Early on Tuesday 26th March 2024 the 9,662 TEU container ship “Dali” leased by Maersk collided with the Francis Scott Key Bridge in Baltimore, demolishing supports and collapsing a significant section of the bridge into the Patapsco River, effectively sealing off Baltimore’s container terminals.

It is already established that the vessel, which had two pilots aboard, experienced a catastrophic loss of power which despite the frantic efforts of crew and pilots resulted in collision with the Francis Scott Key Bridge.

President Biden told reporters that the US government would “move heaven and earth to reopen the port and rebuild the bridge as soon as humanly possible”, but added that the process was going to “take some time.”

Officials have said that maritime traffic through the port will be suspended until further notice, which means that inbound vessels will need to re-route, with East Coast ports including in New York, New Jersey and Virginia positioned to handle additional ships, which will potentially ease impact on trade flows.
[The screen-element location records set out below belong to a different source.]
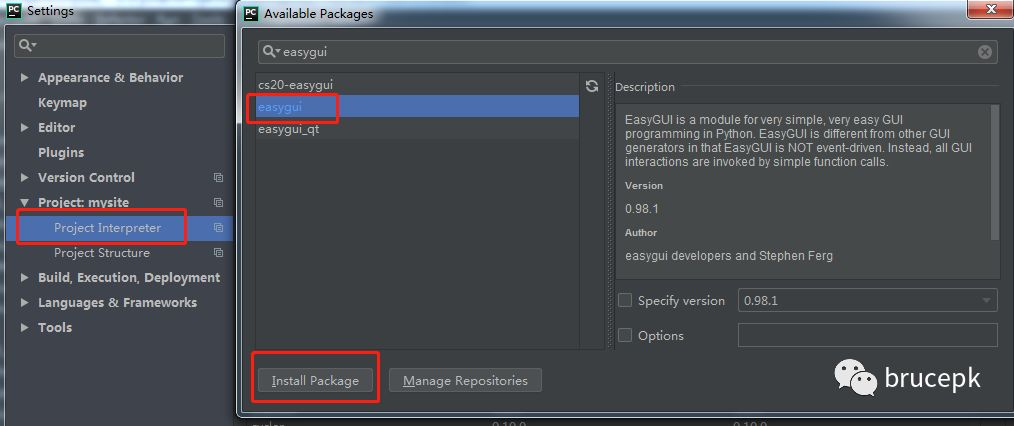
Task: Click the Settings search magnifier icon
Action: click(27, 46)
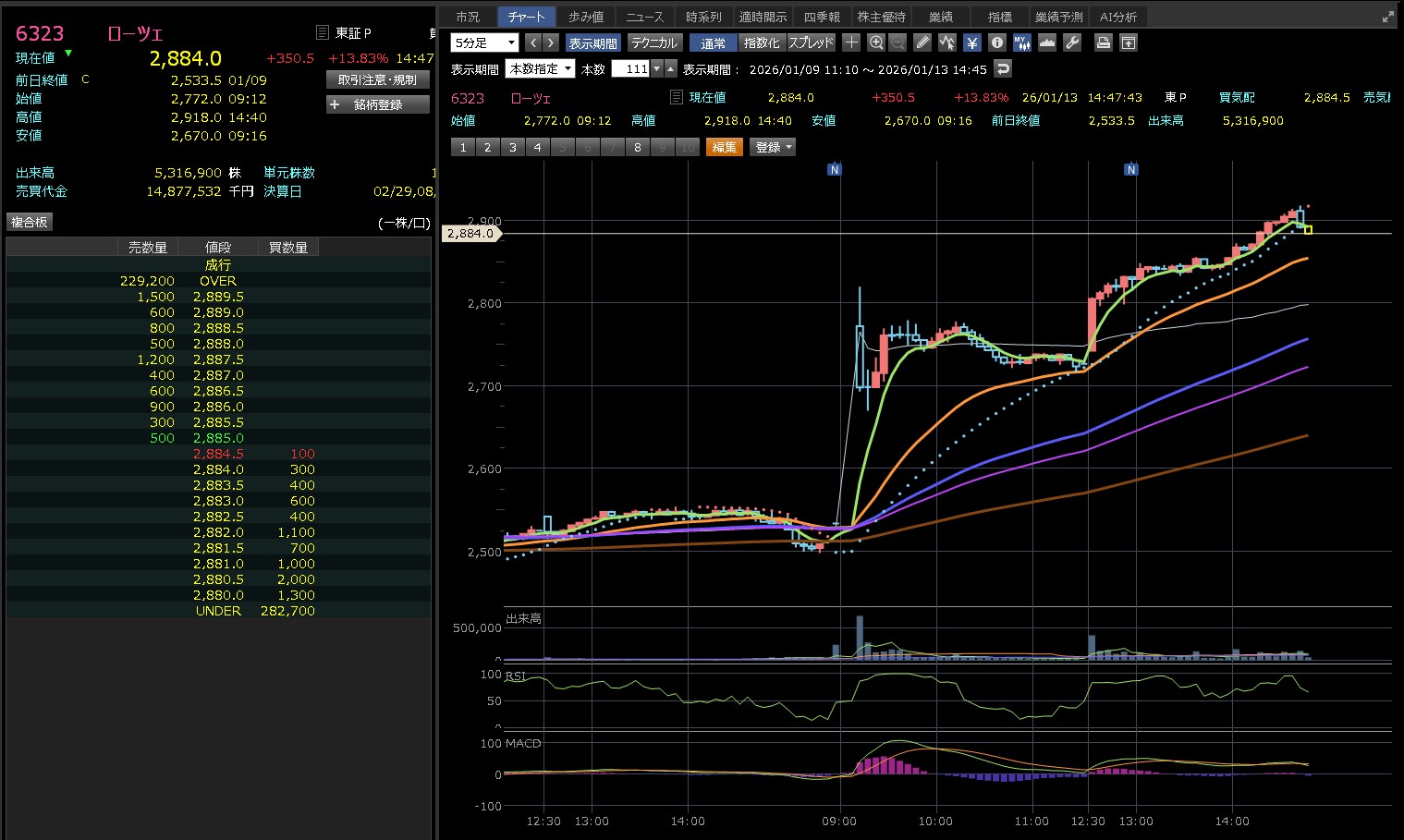Expand the 登録 dropdown button
Image resolution: width=1404 pixels, height=840 pixels.
[774, 148]
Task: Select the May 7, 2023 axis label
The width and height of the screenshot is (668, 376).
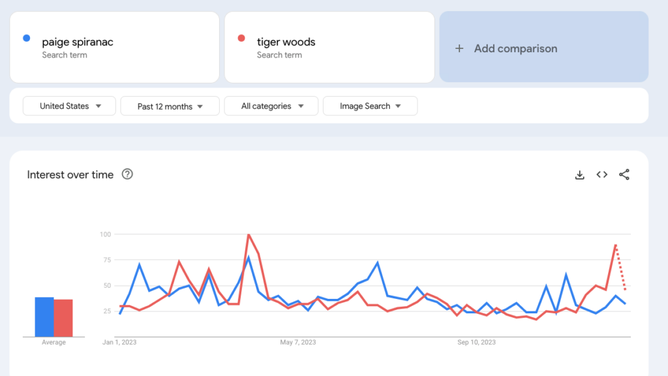Action: (x=298, y=342)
Approximately 45 ships were inside the port as of Tuesday morning and the bridge collapse will mean that for the time being it will not be possible for them to depart and cargo already gated into Baltimore terminals will have to either wait an unknown period for the waterway to reopen, or be gated back out and shifted to a different port for export.
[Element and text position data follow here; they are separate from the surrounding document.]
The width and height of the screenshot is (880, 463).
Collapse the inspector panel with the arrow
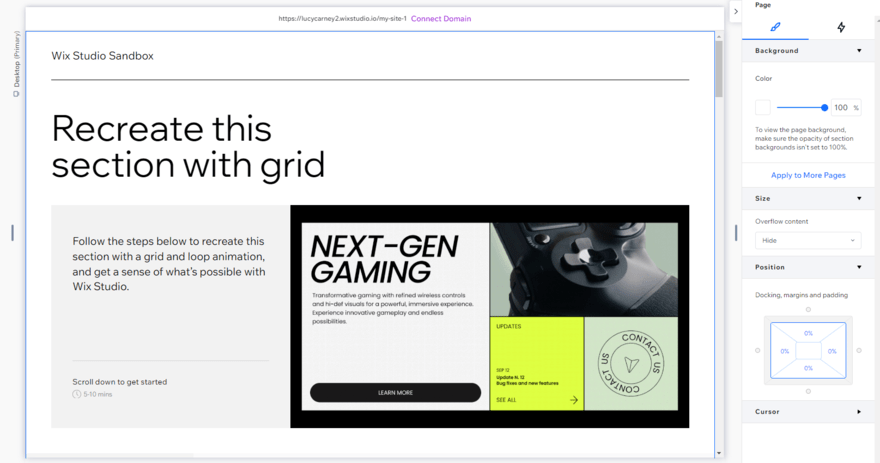point(736,11)
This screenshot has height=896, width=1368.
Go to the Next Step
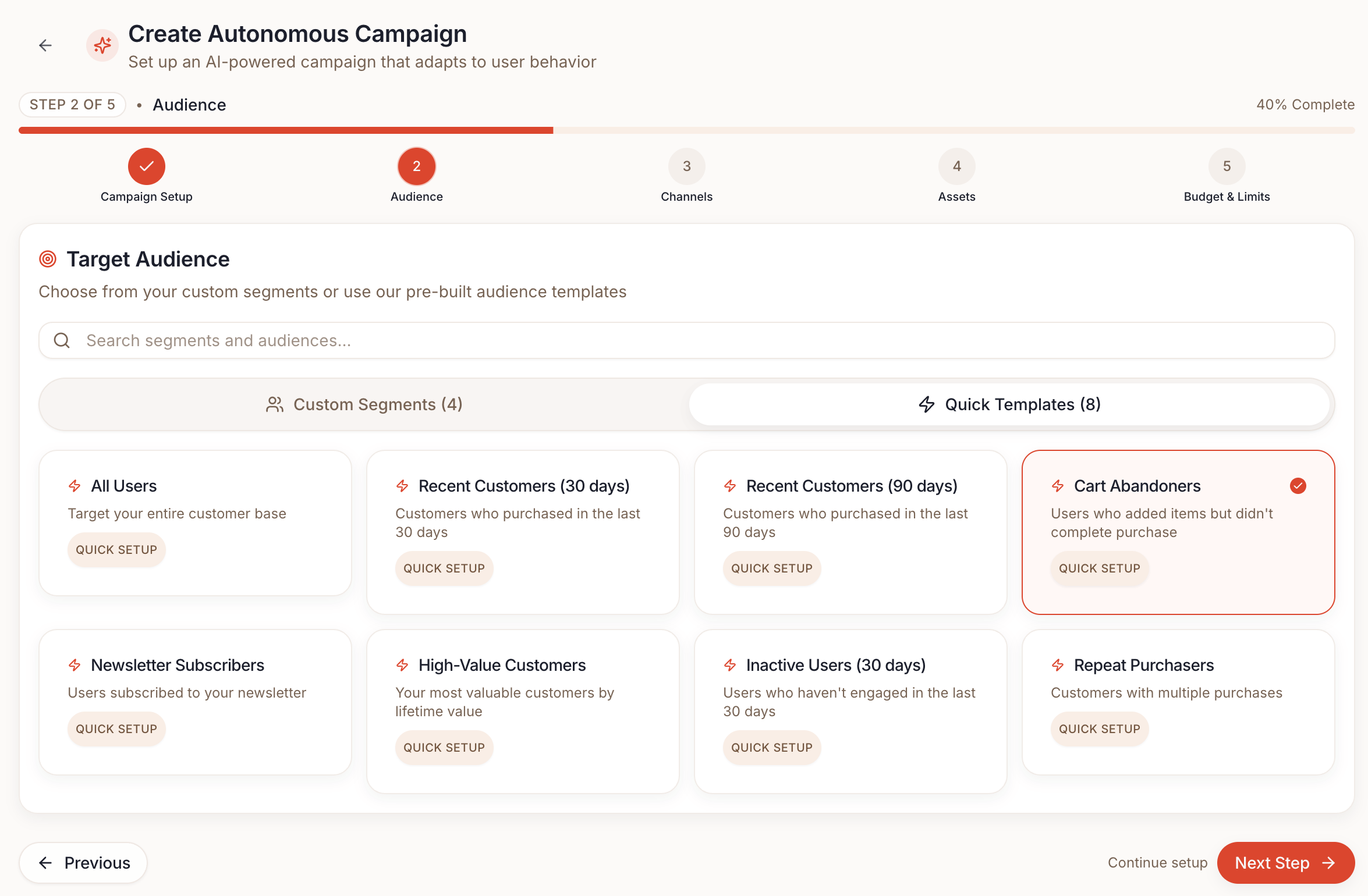pos(1285,863)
In 2023 Baltimore terminals handled 1.1 million TEU, which now has to be routed through other ports in the region.

Diverting to the two nearest major container ports, NY/NJ and Norfolk, would result in a throughput increase of around 10%, however, both ports saw a drop in volumes in 2023, which could mean they have sufficient capacity to take the spill-over.

The perhaps more critical question is to which degree truck and rail infrastructure can rapidly absorb such a 10% increase.
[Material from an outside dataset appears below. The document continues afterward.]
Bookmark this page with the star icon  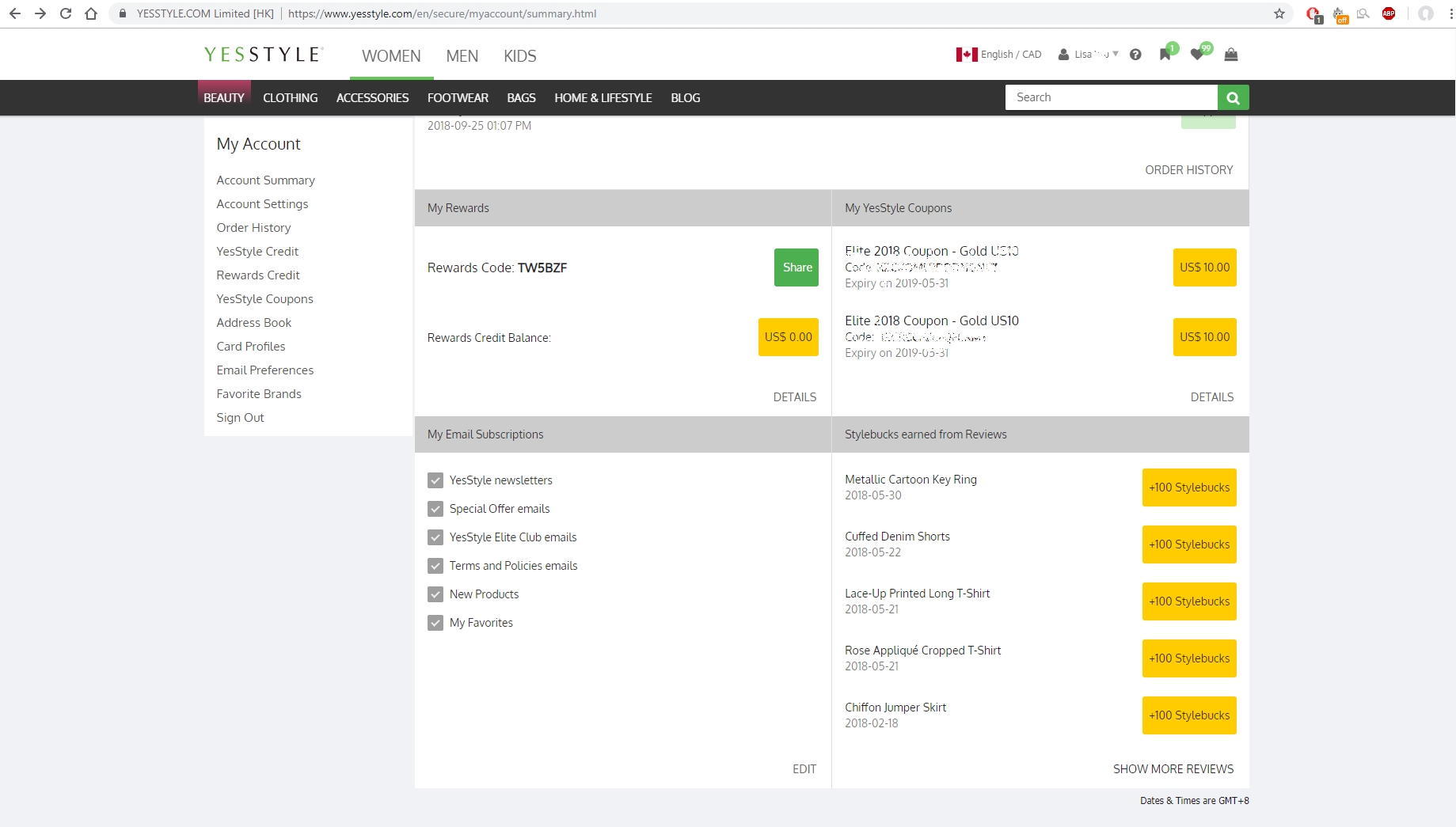pos(1279,13)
Savannah (1.3 Million TEU), Charleston (650,000 TEU) and Jacksonville (330,000 TEU) also manage significant volumes and will have capacity to support diversions, if required.

Of course this does not mean there will not be some disruptive effects, as none of this is pre-planned and some bottlenecks and delays should be anticipated in the short term.

The question is how quickly the container shipping lines can put diversions in place, particularly for vessels already en-route to Baltimore, or containers at the port waiting to be exported.

This is a major disaster and will create significant problems on the US East Coast for US importers and exporters and we will be speaking to customers directly affected, to put contingency planning into effect.